The bill was introduced by Vince Leach, a Republican from Tucson, and is backed by the Goldwater Institute, which has argued that maintaining donor privacy is essential for protecting free speech. Supporters argue that publicizing the identity of donors could have a chilling effect, and result in threats and intimidation.
Opponents argue that's not likely to happen. They often cite a quote from late Supreme Court Justice Antonin Scalia about how running a democracy requires "civic courage" and dealing with angry phone calls now and again.
Leach's bill is currently awaiting a committee hearing in the Senate. Given that it has near-unanimous support from Republicans, it will probably pass there, too, and become yet another example of how Arizona's legislature routinely prevents cities from doing anything remotely progressive.
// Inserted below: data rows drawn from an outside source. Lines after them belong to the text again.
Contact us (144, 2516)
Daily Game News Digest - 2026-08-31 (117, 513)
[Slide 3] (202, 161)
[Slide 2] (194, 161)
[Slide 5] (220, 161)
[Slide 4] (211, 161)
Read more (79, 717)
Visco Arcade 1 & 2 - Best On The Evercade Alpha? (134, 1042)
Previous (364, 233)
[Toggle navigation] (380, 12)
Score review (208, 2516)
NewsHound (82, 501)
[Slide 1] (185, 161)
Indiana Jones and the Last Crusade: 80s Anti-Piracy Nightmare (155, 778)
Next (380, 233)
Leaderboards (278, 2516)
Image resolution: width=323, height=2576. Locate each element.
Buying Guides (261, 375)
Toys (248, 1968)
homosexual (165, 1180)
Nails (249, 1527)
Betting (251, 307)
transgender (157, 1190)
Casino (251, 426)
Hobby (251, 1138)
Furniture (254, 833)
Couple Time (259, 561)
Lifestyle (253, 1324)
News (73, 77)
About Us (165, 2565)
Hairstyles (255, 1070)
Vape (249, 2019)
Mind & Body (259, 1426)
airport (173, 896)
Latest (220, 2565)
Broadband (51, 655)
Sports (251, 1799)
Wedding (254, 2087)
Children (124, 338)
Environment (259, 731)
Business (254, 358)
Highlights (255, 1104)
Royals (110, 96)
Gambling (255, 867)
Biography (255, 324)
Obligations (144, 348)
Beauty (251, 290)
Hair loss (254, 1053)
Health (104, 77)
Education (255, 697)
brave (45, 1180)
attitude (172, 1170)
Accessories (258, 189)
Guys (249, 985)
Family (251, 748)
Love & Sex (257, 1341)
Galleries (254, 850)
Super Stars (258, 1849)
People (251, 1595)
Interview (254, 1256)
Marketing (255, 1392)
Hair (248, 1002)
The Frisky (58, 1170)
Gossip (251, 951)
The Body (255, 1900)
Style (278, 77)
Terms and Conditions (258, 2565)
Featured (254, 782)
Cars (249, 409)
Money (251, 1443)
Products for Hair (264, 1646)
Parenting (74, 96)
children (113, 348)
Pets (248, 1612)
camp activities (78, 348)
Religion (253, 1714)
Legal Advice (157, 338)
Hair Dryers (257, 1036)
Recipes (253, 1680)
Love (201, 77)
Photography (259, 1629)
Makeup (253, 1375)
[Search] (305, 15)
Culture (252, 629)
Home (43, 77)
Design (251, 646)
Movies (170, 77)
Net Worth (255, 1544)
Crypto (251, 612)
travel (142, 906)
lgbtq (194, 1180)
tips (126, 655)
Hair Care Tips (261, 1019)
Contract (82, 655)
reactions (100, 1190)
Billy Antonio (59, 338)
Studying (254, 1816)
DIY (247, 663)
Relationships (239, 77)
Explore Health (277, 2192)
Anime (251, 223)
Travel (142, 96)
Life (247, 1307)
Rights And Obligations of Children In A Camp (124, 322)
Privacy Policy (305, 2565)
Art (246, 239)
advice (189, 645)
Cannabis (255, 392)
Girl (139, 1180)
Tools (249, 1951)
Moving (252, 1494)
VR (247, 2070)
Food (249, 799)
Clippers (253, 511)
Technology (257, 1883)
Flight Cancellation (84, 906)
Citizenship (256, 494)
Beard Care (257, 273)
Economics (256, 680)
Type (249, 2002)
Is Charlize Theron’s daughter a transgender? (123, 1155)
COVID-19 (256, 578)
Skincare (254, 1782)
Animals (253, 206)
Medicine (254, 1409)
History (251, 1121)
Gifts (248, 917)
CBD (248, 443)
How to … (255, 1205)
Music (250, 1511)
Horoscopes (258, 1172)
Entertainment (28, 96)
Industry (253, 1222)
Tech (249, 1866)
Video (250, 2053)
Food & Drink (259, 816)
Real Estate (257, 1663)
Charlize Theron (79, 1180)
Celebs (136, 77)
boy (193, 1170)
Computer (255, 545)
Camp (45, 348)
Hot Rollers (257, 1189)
But that won't necessarily mean that Tempe's dark money ordinance is dead.
As Tom Collins, the executive director of the Clean Elections commission, recently pointed out on Twitter, there's a legal precedent granting charter cities (such as Tempe) autonomy when it comes to certain aspects of local elections. So rather than being doomed from the start, the ballot measure may end up leading to a lawsuit.
TL;DR: If you live in Tempe and want more transparency in local elections, it's still worth showing up and voting today.